Opinion
No. 1-1011 / 00-2013.
Filed May 15, 2002.
Appeal from the Iowa District Court for Sac County, RONALD H. SCHECHTMAN, Judge.
A teacher appeals the dismissal of his suit to recover money paid to a school district to release him from his contract. AFFIRMED.
Angela Althoff of Morain, Burlingame Pugh, P.L.C., West Des Moines, for appellant.
Phil Redenbaugh of Phil Redenbaugh, P.C., Storm Lake, for appellee.
Considered by HUITINK, P.J., and ZIMMER and VAITHESWARAN, JJ.
A school teacher terminated his employment with a school district, paid what the district sought to release him from his contract, then sued the district to recover some or all of the payment. The district court dismissed his petition on summary judgment. We affirm.
I. Background Facts and Proceedings
Christopher Crandell worked as a band director and coach for the Wall Lake View Auburn School District (WLVA). After he signed a contract with WLVA for another year, his wife sought and obtained a job in Johnston. Crandell then applied for a teaching job in Indianola. He was offered the position, subject to receiving a release from his WLVA contract.

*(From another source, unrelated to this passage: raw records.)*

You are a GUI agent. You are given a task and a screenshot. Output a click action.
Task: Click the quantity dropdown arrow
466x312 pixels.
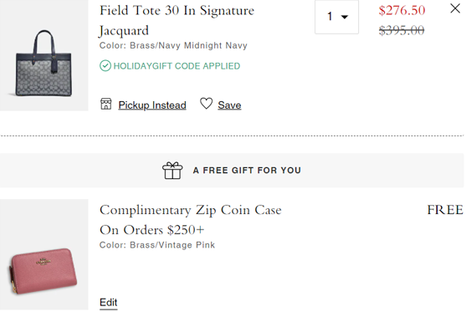click(345, 17)
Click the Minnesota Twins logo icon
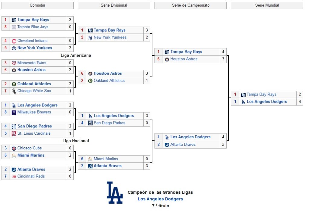The width and height of the screenshot is (309, 213). pos(14,63)
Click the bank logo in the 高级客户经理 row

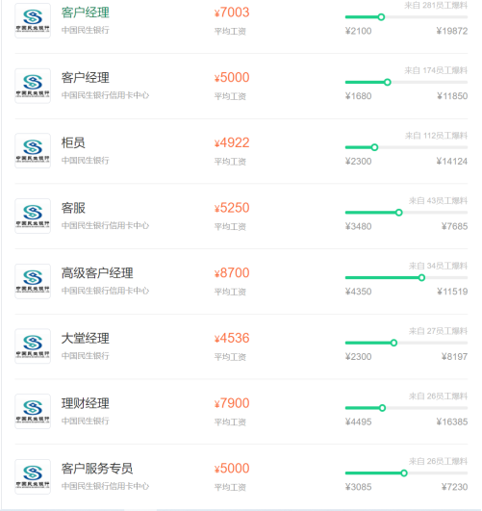coord(33,281)
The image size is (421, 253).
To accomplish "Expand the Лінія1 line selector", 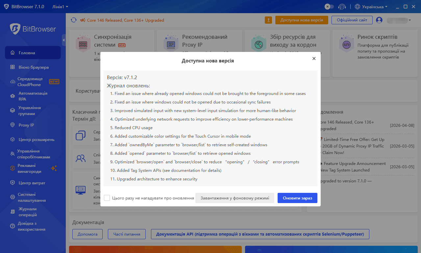I will [x=60, y=7].

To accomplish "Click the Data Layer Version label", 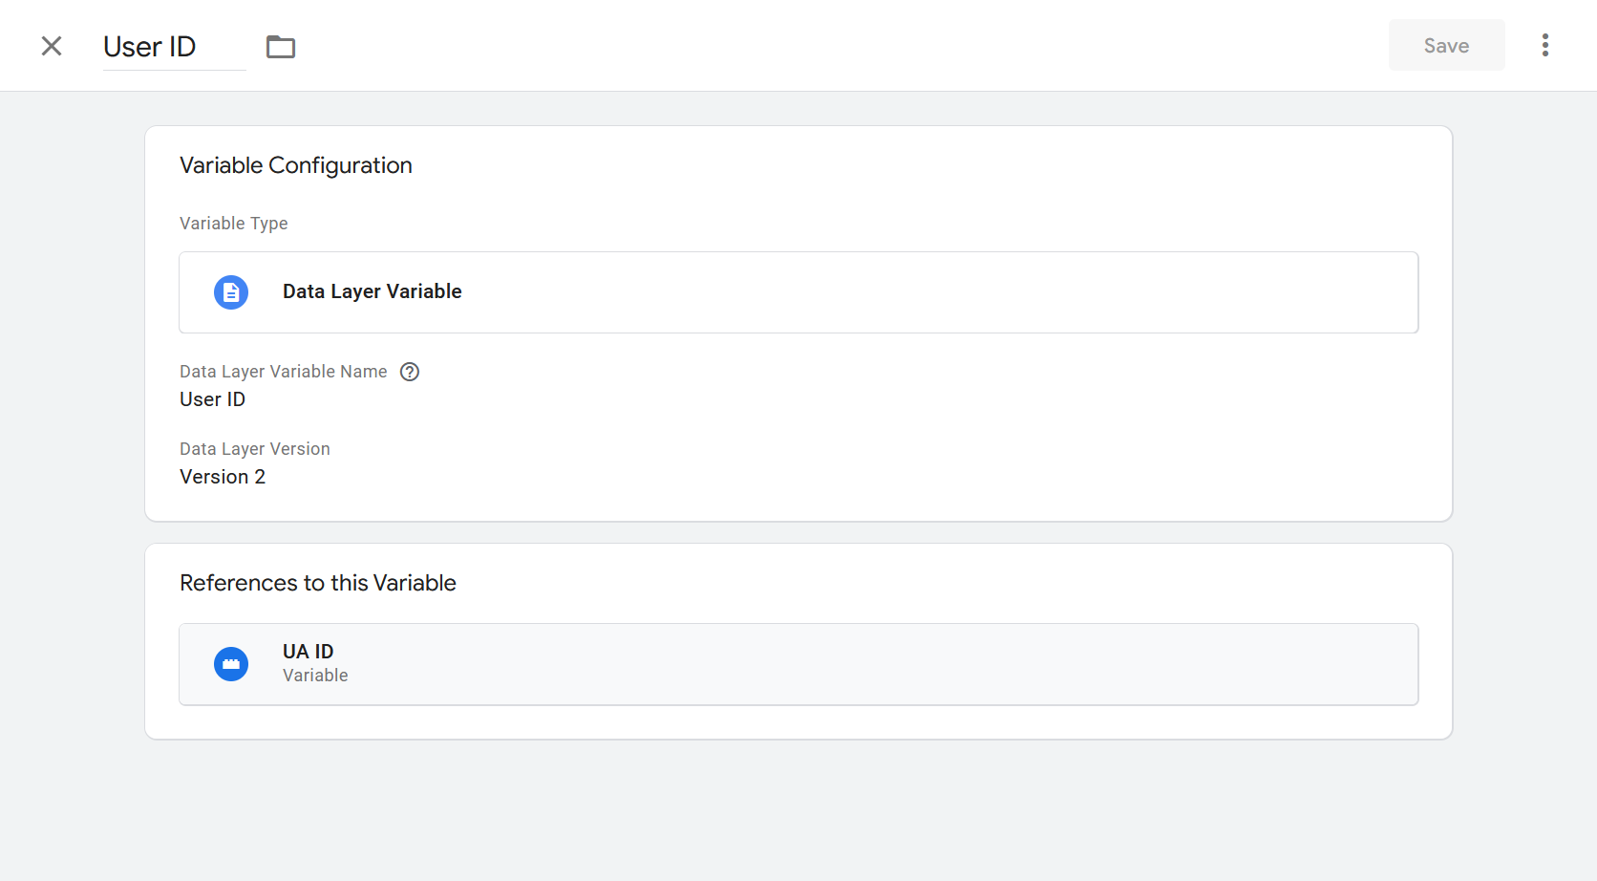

Crandell tendered his resignation to WLVA. Upon receipt of the resignation notice, WLVA advertised for the teaching vacancy and received six to eight applications. Over the summer, the school district interviewed applicants and extended offers, none of which were accepted. The district superintendent kept Crandell apprised of their progress in finding a replacement and, at one point, advised him he would be held to his contract if the position was not filled.
Late in the summer, Crandell's attorney offered WLVA $2500 to release him from his contract. WLVA rejected the offer and made a counteroffer of $30,000. Without seeking his attorney's advice, Crandell paid the school district $30,000 and drafted and executed the following release:
This letter is to verify that the Wall Lake View Auburn has received the monetary agreed funds ($30,000), which allows Mr. Chris Crandell to be released of any further employment obligations with the Wall Lake View Auburn Community School District. This letter also sets Mr. Chris Crandell free to be employed by any other school District in the State of Iowa.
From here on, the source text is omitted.